Will Stewart – Way Gone
Cornelius Chapel Records – 8 May 2020
A mini-album follow up to 2018’s County Seat (reviewed here) finds the Birmingham Alabama singer-songwriter-guitarist, Will Stewart, riding the Southern gothic trail with six tracks. The album opens with an appropriately jittery guitar accompaniment to Southern Raphael, the tale of a late-night chance encounter between strangers in a dive bar, the resonator twang coiling the tension as its heads towards a musically noisy and lyrically ambiguous climax.

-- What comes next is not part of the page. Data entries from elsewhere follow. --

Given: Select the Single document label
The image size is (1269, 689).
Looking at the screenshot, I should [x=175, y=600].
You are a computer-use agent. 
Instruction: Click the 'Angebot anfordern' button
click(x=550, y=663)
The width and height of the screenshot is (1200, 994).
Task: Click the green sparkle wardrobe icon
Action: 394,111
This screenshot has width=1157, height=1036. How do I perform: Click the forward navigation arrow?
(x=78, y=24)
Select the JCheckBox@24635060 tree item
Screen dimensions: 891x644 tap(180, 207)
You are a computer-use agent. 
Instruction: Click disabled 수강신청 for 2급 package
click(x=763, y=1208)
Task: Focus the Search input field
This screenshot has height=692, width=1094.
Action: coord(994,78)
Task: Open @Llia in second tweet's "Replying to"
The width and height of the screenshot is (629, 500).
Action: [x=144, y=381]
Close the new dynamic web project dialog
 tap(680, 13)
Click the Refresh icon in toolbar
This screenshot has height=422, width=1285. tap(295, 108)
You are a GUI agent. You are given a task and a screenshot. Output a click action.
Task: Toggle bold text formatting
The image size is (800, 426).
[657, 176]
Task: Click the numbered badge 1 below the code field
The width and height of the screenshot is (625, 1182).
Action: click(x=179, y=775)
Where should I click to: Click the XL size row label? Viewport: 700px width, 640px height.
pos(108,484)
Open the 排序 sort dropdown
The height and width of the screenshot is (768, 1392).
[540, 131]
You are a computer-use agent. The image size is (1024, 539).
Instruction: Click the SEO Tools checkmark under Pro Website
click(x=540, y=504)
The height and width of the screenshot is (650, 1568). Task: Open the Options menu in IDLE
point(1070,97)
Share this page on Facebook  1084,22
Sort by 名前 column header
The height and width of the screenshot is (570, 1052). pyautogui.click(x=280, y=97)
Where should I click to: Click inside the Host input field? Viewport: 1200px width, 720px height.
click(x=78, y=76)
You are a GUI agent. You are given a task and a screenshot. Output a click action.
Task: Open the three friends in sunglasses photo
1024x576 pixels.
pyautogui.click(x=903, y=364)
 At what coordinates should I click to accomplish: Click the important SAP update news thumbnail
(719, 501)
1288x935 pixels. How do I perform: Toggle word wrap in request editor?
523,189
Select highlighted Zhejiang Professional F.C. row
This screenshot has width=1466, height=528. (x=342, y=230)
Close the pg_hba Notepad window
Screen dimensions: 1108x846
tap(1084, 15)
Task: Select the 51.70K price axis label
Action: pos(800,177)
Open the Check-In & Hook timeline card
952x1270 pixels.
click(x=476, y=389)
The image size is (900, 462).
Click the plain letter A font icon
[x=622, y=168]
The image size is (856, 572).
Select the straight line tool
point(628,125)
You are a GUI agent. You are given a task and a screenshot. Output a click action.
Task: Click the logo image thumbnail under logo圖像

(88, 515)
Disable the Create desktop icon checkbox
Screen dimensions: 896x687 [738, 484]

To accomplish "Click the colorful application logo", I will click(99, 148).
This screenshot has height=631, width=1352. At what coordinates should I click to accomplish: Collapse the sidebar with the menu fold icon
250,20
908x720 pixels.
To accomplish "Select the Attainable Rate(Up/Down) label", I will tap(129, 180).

Slowing it down, lost soul narrative River Child has a lazing everglades country feel with brushed snares and aching pedal steel, the jangling (Don’t Go Back To) Rockville REM bustle of All Over Again serving as a bridge between that and the moody, confessionally sung, border country strum and piano backed Stowaway. It ends with two near five-minute numbers, first up being the slow indolent Youngian lope of Night God, a doom-soaked account of a shattered life unravelling with the melancholic guitar solo adding deeper gravitas to his anguished hopelessness. And, finally, comes the spare, atmospheric low rumble of Cruel Sky, erupting midway into a brief end of days storm of feedback before ebbing away into the void.
His name may not yet be embedded in the wider collective consciousness of Americana, but this is a welcome reminder of a smouldering talent charting an inexorable path to the recognition and acclaim he deserves.